Au cours du XXème, la théorie littéraire a prit une voie analytique et formaliste en opposition déclarée avec les idées traditionnelles. Longtemps restée en marge de ce mouvement, la France s'est retrouvée à sa pointe au cours des années 60 et 70. Mais malgré toutes les charges des théoriciens contre les idées du sens commun, celles-ci ont résisté à leur ambition d'objectivité scientifique et sont toujours d'actualités.

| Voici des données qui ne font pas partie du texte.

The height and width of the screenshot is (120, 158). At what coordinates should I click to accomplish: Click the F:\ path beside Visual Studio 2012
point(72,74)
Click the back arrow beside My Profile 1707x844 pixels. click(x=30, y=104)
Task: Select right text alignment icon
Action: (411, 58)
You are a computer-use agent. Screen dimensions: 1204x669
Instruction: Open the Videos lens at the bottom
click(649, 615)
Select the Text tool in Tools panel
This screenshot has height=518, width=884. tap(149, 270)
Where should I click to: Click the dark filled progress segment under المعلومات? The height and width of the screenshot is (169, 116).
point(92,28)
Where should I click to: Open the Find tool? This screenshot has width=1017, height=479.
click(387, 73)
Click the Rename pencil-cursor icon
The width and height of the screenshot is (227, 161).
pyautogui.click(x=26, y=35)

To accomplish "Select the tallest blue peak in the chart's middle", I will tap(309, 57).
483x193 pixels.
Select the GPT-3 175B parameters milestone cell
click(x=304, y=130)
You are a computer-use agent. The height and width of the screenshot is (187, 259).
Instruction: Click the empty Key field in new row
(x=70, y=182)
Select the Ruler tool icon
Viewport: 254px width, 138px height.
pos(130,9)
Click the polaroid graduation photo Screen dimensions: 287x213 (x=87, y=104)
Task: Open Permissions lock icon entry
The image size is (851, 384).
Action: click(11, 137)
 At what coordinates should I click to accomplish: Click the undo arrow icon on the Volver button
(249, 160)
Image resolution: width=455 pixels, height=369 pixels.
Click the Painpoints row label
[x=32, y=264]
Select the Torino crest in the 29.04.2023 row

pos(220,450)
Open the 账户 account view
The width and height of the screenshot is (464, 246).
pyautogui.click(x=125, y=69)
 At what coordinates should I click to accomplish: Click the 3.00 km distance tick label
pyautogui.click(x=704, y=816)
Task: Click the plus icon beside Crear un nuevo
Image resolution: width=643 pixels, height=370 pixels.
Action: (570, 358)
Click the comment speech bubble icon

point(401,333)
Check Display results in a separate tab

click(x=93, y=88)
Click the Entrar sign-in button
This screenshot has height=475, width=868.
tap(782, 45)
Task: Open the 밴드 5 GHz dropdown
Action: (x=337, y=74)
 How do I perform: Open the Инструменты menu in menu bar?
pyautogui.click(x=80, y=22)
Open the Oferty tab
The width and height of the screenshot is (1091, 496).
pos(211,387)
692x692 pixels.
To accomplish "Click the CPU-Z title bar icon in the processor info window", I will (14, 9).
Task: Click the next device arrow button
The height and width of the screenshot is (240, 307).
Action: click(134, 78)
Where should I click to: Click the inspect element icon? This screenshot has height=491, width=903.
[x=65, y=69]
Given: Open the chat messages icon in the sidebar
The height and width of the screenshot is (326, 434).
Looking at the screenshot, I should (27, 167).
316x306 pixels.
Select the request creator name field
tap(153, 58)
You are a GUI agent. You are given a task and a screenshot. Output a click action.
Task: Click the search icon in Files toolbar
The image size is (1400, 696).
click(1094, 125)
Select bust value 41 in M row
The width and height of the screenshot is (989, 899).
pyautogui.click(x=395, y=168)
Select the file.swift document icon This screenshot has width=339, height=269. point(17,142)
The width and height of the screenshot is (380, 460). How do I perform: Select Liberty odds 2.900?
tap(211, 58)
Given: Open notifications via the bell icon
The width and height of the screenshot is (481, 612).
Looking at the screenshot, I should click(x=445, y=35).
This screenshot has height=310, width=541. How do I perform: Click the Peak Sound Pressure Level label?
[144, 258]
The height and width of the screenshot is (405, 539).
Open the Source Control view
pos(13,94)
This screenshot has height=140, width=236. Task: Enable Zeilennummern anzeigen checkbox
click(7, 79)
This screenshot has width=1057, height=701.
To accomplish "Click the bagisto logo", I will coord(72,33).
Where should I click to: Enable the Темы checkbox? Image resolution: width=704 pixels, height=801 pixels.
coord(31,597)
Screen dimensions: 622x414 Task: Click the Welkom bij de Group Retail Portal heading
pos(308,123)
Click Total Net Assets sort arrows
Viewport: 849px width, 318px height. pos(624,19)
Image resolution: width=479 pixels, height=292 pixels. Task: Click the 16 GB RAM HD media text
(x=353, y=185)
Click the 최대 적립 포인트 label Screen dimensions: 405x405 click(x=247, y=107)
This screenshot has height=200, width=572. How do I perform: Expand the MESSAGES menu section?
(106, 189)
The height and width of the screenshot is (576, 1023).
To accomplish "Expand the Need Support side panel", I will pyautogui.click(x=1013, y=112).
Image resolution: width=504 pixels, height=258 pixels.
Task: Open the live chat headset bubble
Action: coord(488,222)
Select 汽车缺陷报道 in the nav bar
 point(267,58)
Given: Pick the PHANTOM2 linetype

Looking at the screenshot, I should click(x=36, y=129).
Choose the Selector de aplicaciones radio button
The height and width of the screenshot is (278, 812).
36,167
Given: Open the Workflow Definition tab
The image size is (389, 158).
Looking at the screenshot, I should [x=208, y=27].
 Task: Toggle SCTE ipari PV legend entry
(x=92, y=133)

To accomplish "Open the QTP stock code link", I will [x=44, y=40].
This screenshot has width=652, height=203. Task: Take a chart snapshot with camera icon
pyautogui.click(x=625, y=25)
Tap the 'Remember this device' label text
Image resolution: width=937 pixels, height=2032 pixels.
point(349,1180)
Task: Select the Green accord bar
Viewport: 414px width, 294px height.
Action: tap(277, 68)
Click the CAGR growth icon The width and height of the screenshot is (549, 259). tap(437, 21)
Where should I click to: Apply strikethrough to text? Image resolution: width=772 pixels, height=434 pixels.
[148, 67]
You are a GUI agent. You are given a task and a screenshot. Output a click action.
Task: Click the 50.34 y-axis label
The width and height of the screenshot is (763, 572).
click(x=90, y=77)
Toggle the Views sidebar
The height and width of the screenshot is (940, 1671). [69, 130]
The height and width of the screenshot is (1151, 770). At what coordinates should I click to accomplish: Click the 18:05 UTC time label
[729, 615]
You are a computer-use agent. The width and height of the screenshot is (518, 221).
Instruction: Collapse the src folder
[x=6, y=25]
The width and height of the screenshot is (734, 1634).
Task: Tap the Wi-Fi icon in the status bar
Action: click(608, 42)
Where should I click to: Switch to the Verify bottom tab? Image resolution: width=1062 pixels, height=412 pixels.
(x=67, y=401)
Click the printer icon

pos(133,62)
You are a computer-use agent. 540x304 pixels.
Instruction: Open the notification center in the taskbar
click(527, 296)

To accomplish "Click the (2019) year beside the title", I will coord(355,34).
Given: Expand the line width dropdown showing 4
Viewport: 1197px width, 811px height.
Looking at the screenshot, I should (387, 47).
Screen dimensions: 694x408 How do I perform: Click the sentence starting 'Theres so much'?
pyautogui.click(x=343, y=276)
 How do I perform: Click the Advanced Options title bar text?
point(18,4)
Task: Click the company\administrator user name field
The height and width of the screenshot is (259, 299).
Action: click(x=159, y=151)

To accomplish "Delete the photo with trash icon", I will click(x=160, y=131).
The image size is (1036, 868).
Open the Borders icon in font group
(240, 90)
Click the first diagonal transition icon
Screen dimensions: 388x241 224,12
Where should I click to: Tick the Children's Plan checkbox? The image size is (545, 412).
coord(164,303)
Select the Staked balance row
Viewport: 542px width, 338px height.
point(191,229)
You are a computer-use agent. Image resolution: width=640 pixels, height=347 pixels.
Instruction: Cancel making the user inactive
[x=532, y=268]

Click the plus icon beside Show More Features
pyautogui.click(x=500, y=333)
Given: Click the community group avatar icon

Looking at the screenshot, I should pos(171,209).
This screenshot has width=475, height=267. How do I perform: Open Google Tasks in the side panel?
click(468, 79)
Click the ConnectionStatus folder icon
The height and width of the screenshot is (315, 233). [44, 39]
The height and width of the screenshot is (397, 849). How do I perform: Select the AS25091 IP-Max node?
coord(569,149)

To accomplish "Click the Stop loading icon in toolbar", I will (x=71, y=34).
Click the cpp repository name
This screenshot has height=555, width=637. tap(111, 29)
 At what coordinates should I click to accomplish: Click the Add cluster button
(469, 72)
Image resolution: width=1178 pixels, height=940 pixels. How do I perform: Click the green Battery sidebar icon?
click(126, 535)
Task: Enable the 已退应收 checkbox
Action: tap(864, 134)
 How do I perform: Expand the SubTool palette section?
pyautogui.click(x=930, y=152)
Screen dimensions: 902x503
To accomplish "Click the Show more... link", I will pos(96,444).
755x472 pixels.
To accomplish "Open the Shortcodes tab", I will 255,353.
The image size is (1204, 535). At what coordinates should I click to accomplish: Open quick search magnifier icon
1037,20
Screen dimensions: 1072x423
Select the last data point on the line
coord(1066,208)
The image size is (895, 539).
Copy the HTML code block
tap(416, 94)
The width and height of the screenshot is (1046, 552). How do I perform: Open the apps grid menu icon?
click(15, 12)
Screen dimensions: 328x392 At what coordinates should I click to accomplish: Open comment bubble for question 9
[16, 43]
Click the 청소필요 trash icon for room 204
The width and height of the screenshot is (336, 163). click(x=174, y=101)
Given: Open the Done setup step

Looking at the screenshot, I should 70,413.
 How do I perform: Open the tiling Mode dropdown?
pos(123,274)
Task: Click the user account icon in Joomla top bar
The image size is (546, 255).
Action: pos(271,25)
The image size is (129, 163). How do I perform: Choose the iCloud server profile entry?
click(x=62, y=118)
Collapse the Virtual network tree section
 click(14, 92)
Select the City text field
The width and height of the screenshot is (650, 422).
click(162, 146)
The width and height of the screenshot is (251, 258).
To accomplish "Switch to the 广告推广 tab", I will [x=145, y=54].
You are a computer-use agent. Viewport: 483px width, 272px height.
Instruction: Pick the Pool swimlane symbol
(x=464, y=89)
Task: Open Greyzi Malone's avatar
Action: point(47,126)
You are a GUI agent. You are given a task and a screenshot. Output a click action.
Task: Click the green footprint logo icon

Antoine Compagnon effectue ici un bilan de ces années théoriques et tente de trouver un juste milieu entre les positions de la théorie et celles du sens commun, les jugeant toutes deux excessives. L'ouvrage est divisé en sept chapitres, tous centrés sur une notion classique désavouée par les théoriciens - la littérarité, l'auteur, le monde, le lecteur, le style, l'histoire, la valeur. Pour chaque chapitre l'auteur présente d'abord la vision traditionnelle de la notion, expose ensuite les principales thèses de la théorie (en montrant le chemin parcouru et leurs limites), cherche enfin un compromis raisonnable.
Antoine Compagnon s'avère très bon pédagogue, d'une grande clarté, et même si le vocabulaire spécialisé reste omniprésent, les multiples thèses présentées sont résumées aussi simplement que fidèlement. Mais si les reproches faits à la théorie comme au sens commun sont souvent justes, les compromis avancés paraissent à la fois convaincants sans être définitifs. On retrouve en fait un grand problème commun à toutes les sciences humaines : arriver à l'objectivité sans tomber dans le scepticisme épistémologique et le relativisme.
Cet ouvrage à la fois rétrospectif et critique n'en reste pas moins très instructif, notamment pour avoir une vue d'ensemble des problèmes fondamentaux en théorie littéraire et des solutions avancées.